:: Task details ::
Turn the lines below into a numbered list, skipping any blank lines and leaving the pictures out.
──────── Input data ────────
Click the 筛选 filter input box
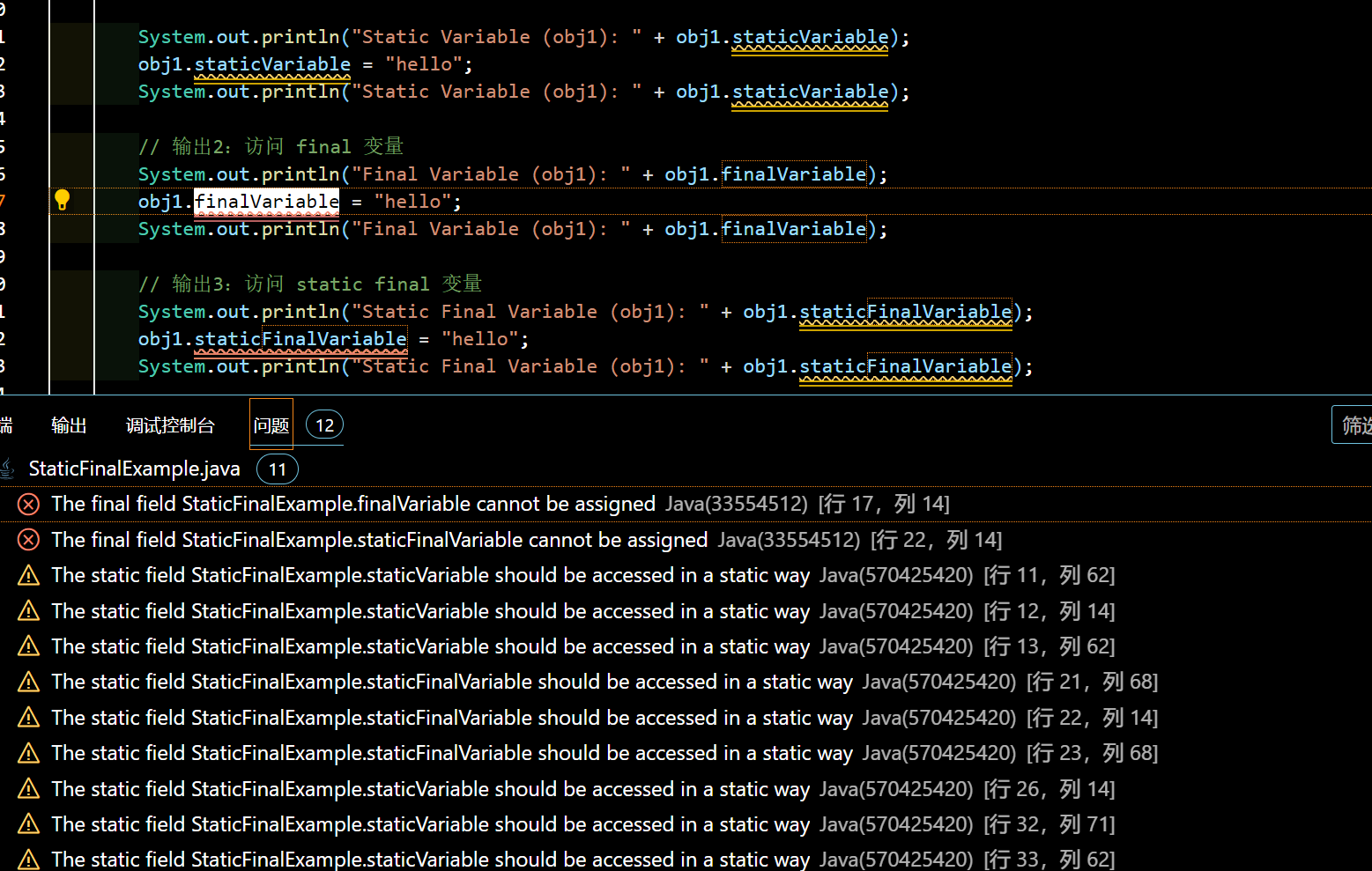 (1353, 425)
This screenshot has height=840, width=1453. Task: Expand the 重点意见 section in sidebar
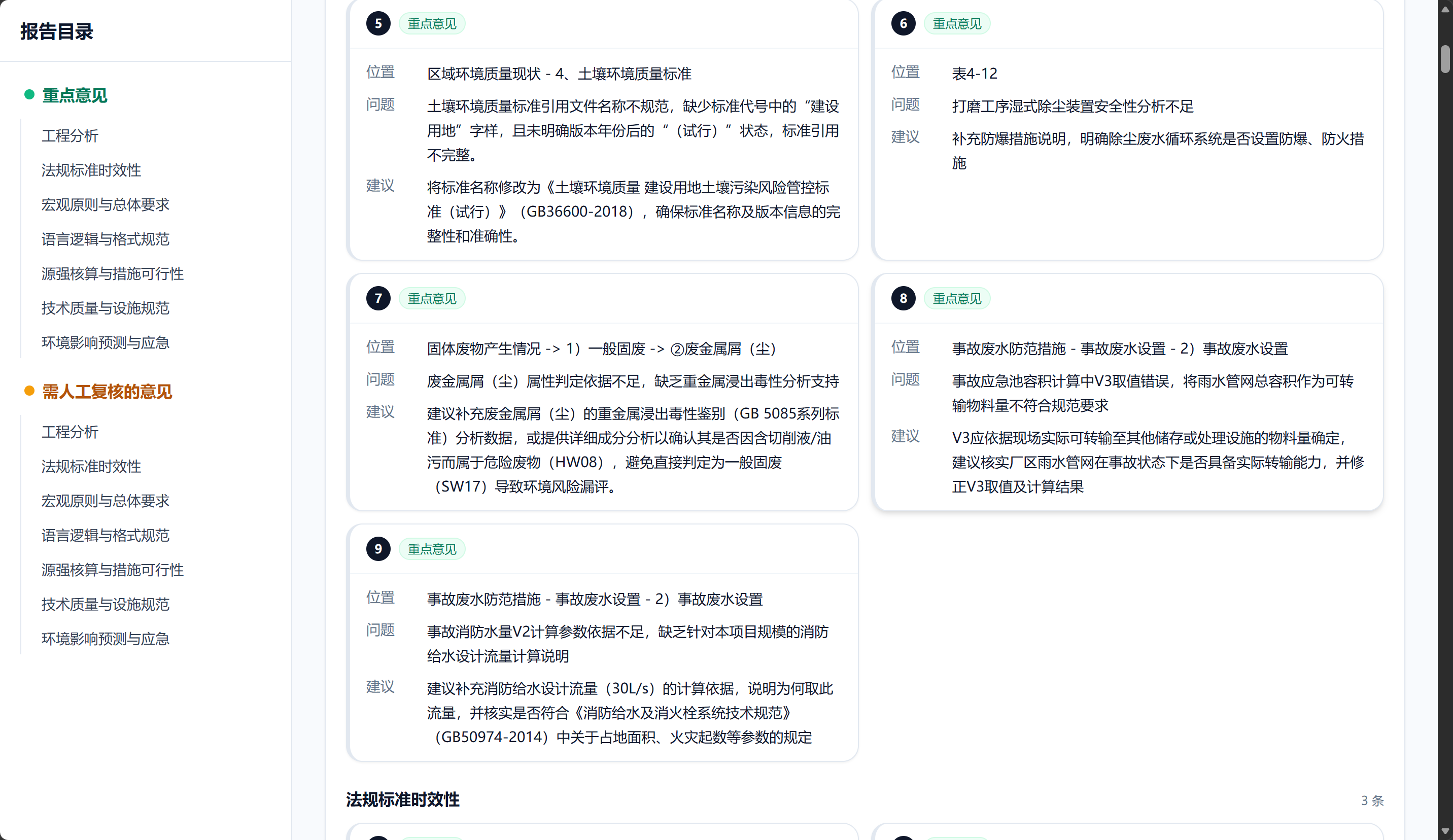point(75,95)
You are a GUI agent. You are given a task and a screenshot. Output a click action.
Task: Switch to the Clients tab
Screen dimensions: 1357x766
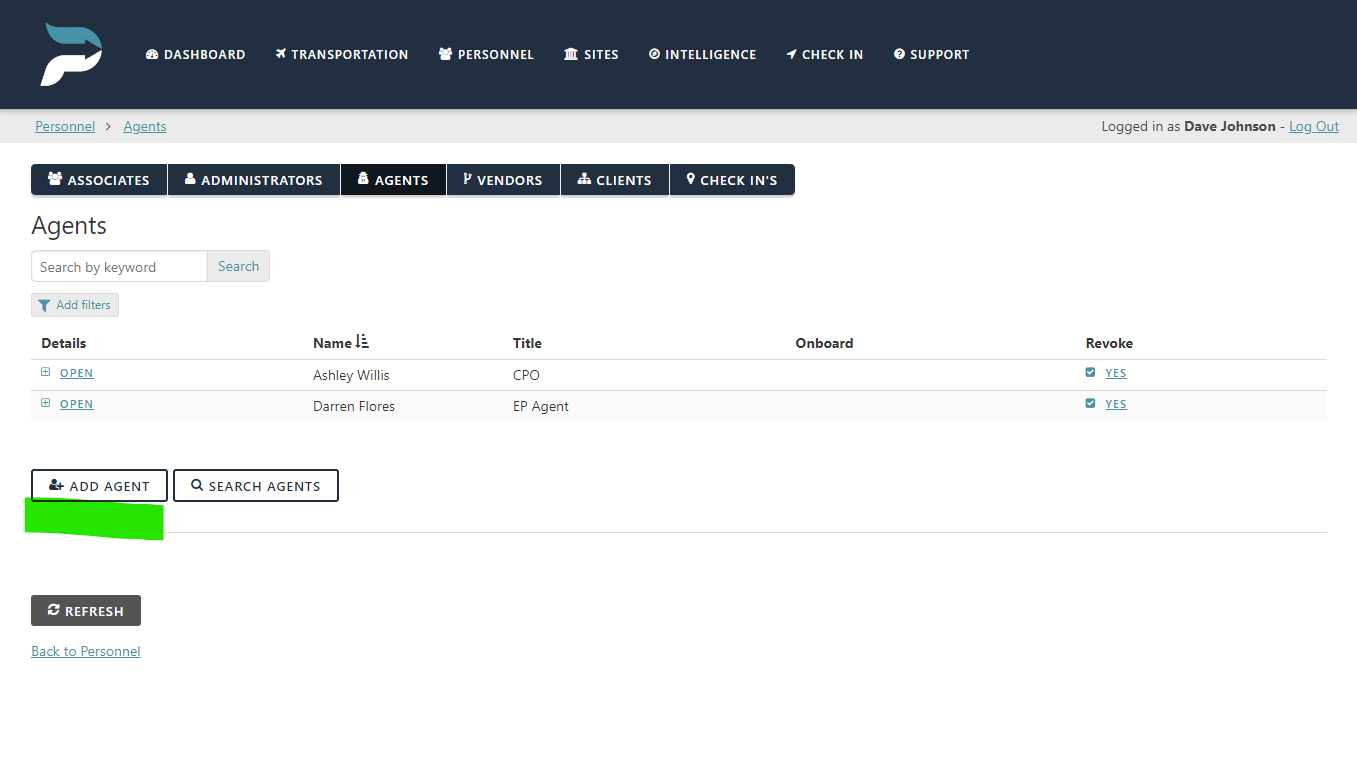[x=614, y=179]
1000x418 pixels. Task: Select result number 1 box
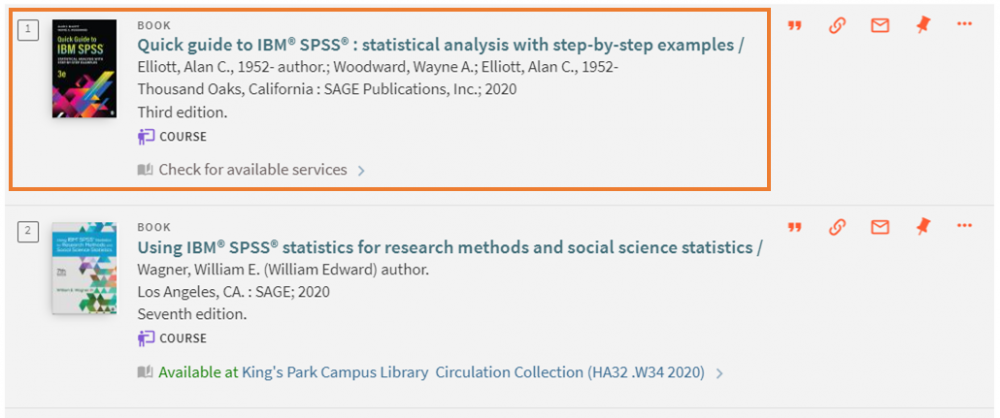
────────
:: Response to the task ::
1. Click the 筛选 filter input box
2.  (1353, 425)
3. This screenshot has height=840, width=1453. Task: Expand the 重点意见 section in sidebar
4. point(75,95)
5. You are a GUI agent. You are given a task and a screenshot. Output a click action.
6. Task: Switch to the Clients tab
7. Screen dimensions: 1357x766
8. [x=614, y=179]
9. 1000x418 pixels. Task: Select result number 1 box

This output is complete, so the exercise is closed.